[DATA TO PROCESS]
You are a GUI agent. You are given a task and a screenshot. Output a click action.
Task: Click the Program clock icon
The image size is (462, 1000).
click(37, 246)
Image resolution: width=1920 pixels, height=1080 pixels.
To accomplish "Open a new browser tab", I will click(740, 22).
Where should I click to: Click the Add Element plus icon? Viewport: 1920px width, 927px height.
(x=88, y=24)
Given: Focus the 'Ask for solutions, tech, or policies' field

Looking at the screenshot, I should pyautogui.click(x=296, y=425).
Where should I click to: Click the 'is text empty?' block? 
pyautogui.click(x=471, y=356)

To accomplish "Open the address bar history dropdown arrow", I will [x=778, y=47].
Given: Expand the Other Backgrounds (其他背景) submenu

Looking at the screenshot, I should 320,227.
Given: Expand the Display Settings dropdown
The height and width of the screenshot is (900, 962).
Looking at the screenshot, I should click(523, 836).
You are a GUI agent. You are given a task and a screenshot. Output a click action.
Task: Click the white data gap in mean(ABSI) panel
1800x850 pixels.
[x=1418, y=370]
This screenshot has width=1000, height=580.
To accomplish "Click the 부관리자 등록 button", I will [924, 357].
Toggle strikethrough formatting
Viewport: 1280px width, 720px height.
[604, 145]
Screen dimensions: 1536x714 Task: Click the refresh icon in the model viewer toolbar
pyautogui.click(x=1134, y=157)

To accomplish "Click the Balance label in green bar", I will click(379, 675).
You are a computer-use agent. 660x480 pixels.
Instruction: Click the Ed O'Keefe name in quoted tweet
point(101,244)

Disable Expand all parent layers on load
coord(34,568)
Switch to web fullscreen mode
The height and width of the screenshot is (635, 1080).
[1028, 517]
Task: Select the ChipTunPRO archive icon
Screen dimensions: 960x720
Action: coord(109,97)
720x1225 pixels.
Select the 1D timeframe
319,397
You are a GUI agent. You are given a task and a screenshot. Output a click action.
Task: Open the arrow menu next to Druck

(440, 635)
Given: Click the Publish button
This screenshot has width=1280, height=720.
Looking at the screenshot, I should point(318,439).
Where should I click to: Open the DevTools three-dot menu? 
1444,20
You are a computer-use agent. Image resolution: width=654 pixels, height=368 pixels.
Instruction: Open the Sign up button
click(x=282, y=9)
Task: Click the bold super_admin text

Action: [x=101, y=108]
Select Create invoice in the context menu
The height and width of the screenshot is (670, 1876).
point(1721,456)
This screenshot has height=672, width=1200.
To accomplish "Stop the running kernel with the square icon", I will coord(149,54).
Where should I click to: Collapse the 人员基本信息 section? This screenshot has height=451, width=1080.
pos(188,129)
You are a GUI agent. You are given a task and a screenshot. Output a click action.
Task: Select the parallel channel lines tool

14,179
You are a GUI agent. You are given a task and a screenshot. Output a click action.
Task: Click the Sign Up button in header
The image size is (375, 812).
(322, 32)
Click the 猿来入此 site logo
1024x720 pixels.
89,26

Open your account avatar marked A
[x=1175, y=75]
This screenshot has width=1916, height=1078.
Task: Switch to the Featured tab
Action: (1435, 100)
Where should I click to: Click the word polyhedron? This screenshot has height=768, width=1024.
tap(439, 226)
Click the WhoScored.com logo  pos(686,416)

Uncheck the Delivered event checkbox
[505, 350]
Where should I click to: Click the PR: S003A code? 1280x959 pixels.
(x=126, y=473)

[WHAT YOU HAVE TO DO] Go through the entries above and count the lines containing the string "will". Give only that number.

[RESPONSE AREA] 5